Each product has its own set of CloudFormation stacks, configured to procure the necessary AWS services: ELBs, autoscaling groups, queues, security groups, buckets, etc. Great; then what? The machines need to talk to each other. With EC2′s UserData field, machines can be passed values for any of the resources brought up in the stack, e.g. RDS endpoints/creds, private IPs, queue ARNs, etc. Use an AMI which can execute a command issued by UserData and you’re done. Ubuntu and Amazon Linux do this off-the-shelf; simply start the UserData with a shebang. Stack machines can now come up with all the stack data and configure themselves for service via the deployment method of choice. Furthermore, since they can update themselves, there’s no need for reburning AMIs every time configuration changes or updates are needed. Our machines even set the prompt to their role and stack name so we don’t get lost in a sea of terminals. They can even configure their own DNS.

Once the stack for QA is written, the QA lead can launch it with one button. Change autoscaling groups of one to one hundred and use this copy of the template to launch staging for LT. With stack mappings, you can use the same template for both. Add some alarms, change thresholds and launch again for production. Next round? Bring up a second production stack next to the old one and cut over. Need to revert? Leave the old one up and switch back. Virginia slides into the ocean? Launch the exact same stack in Singapore. Shut down the staging and old production stacks when you’re done to save money. We call our release method Deployment by Death because all we do is update the release code and kill the boxes.

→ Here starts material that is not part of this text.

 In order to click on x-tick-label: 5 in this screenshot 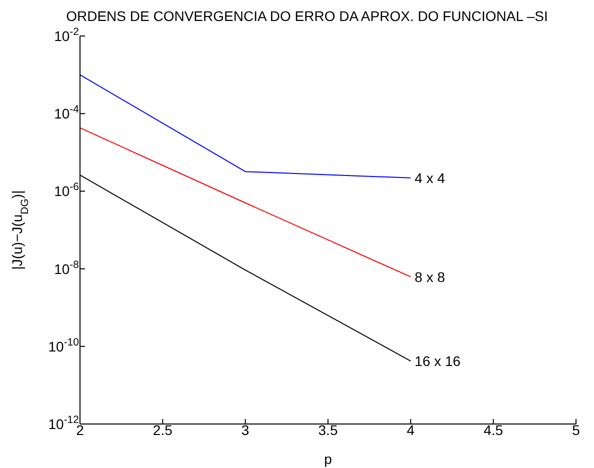, I will do `click(576, 430)`.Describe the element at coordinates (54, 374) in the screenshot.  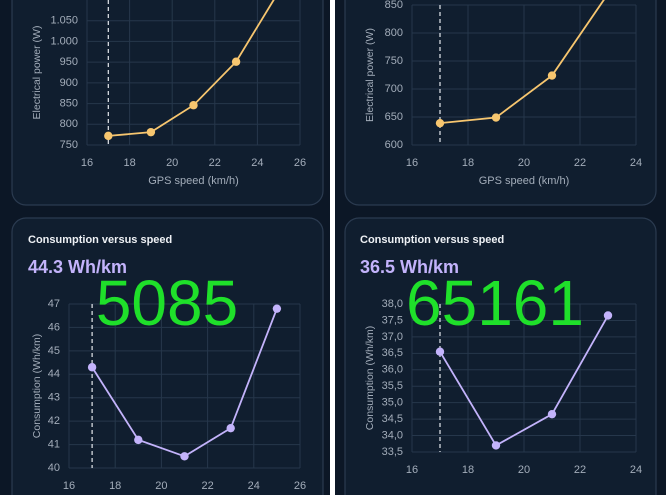
I see `y-tick-label: 44` at that location.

Here’s how we bring up three Targeting stacks across the world in one quick line:

> for i in us-east us-west eu-west; do cfn-create-stack Targeting-QA1 -f targeting.qa1.json --region $i-1; done arn:aws:cloudformation:us-east-1:281541528619:stack/Targeting-QA1/28af2dsa-b4a7-110e-a938-6861c490a786 arn:aws:cloudformation:us-west-1:281541528619:stack/Targeting-QA1/234e5cd0-b4a7-110e-c8ac-2727c0db5486 arn:aws:cloudformation:eu-west-1:281541528619:stack/Targeting-QA1/154a5d00-b4a7-110e-a26e-275921498aea

They all come up configured and serving, typically within minutes.